• **PROBLEM DETAILS**
Print the first line of the records below and every line after it, up to and including the line with "[button] (193, 2535)". Print nothing else.

[Dataset records]
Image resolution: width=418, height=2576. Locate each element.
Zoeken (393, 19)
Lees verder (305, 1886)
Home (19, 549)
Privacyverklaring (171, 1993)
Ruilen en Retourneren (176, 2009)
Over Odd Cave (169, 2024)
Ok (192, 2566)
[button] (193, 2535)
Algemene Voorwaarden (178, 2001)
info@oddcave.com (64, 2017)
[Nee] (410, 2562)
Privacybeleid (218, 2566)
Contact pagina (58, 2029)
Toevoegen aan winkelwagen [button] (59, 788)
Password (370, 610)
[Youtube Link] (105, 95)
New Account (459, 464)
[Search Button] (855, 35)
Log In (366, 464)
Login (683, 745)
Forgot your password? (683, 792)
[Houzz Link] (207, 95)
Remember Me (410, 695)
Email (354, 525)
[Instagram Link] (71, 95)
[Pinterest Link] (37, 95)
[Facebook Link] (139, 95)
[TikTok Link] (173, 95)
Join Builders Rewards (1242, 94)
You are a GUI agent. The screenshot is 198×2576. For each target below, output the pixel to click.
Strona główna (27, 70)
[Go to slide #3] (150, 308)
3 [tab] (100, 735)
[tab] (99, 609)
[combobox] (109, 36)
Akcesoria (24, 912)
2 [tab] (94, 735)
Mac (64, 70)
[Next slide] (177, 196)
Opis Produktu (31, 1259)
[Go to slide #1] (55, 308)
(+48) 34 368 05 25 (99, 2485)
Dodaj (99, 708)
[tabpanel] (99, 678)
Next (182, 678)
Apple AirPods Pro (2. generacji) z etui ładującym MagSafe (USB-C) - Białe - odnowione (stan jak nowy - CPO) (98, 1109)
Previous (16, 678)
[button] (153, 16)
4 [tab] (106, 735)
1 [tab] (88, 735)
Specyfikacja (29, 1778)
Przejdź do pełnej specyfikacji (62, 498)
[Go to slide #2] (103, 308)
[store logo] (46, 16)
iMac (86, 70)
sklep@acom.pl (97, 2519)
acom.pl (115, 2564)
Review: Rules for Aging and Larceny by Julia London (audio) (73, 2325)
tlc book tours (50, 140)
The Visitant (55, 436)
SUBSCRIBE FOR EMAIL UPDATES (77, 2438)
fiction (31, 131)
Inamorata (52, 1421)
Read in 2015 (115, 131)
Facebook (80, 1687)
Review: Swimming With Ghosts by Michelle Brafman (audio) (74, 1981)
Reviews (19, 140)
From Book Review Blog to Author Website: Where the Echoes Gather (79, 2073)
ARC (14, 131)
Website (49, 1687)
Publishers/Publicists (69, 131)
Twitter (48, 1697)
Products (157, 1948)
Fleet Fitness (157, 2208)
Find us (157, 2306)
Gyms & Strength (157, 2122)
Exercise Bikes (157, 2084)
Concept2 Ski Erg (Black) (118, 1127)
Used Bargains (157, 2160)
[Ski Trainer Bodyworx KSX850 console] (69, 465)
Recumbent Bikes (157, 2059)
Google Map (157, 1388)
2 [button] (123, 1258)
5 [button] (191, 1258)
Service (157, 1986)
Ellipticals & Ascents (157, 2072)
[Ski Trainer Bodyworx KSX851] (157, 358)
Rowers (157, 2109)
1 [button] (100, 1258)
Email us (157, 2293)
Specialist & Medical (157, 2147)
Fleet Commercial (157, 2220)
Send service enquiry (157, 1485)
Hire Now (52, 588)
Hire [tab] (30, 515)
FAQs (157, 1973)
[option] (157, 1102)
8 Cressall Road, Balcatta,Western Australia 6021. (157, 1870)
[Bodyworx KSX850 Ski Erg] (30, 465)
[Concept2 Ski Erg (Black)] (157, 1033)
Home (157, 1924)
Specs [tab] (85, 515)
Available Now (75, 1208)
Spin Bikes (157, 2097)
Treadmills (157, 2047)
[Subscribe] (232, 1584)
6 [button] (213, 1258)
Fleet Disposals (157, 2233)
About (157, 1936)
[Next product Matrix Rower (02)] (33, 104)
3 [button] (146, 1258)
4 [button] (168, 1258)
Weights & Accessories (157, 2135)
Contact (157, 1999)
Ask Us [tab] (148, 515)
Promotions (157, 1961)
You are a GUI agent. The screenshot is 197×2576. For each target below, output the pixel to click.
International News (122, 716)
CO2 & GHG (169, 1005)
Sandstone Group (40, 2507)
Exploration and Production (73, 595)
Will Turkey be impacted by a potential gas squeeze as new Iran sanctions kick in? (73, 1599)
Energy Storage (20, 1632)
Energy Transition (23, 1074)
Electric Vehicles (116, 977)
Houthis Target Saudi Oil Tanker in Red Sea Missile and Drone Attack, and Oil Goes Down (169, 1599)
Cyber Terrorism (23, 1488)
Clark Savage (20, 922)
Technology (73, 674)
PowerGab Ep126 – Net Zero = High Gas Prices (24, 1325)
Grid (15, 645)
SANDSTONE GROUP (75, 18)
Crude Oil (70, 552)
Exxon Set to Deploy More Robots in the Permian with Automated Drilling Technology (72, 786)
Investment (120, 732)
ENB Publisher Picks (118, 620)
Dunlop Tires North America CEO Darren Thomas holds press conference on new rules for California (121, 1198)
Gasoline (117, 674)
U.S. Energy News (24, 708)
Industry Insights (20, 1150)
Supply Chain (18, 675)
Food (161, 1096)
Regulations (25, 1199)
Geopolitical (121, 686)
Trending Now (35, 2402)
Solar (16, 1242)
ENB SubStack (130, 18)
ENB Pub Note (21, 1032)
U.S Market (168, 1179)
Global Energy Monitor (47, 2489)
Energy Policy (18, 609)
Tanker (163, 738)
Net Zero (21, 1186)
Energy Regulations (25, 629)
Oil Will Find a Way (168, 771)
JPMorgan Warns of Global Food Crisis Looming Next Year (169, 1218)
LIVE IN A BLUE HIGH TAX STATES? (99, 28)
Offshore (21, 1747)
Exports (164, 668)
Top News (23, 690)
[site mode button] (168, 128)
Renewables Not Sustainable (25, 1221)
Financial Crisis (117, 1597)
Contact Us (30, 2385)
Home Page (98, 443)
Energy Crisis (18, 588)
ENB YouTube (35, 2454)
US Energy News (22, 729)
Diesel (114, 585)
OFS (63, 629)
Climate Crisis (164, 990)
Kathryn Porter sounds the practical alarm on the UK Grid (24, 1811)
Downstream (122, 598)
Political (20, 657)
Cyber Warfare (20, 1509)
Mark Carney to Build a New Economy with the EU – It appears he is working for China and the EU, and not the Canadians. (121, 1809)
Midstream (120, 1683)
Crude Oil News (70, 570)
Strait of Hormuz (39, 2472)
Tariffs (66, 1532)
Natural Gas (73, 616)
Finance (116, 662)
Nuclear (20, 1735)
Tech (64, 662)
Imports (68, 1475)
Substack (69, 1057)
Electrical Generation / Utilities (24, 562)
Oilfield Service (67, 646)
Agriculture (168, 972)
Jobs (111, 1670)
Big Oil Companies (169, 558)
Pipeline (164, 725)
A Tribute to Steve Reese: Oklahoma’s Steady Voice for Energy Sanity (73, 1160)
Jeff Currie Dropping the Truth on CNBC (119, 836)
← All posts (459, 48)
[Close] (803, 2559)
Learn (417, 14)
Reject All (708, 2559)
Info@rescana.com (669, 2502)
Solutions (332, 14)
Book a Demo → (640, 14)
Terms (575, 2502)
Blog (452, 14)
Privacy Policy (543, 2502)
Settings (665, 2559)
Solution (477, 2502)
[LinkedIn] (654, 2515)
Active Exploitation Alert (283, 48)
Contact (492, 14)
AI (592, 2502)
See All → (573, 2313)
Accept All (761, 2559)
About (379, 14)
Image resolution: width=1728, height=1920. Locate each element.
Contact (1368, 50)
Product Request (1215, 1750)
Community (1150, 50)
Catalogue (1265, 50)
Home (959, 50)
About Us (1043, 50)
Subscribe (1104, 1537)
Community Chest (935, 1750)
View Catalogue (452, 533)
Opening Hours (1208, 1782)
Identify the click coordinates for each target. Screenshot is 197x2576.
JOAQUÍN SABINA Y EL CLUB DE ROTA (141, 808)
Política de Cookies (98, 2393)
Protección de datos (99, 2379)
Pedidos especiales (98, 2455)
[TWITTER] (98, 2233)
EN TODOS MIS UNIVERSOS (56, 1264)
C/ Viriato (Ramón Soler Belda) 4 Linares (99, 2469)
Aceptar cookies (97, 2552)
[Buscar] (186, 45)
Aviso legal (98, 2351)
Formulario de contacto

• **TASK ANSWER**
Image resolution: width=418, height=2576. Locate each element.
Zoeken (393, 19)
Lees verder (305, 1886)
Home (19, 549)
Privacyverklaring (171, 1993)
Ruilen en Retourneren (176, 2009)
Over Odd Cave (169, 2024)
Ok (192, 2566)
[button] (193, 2535)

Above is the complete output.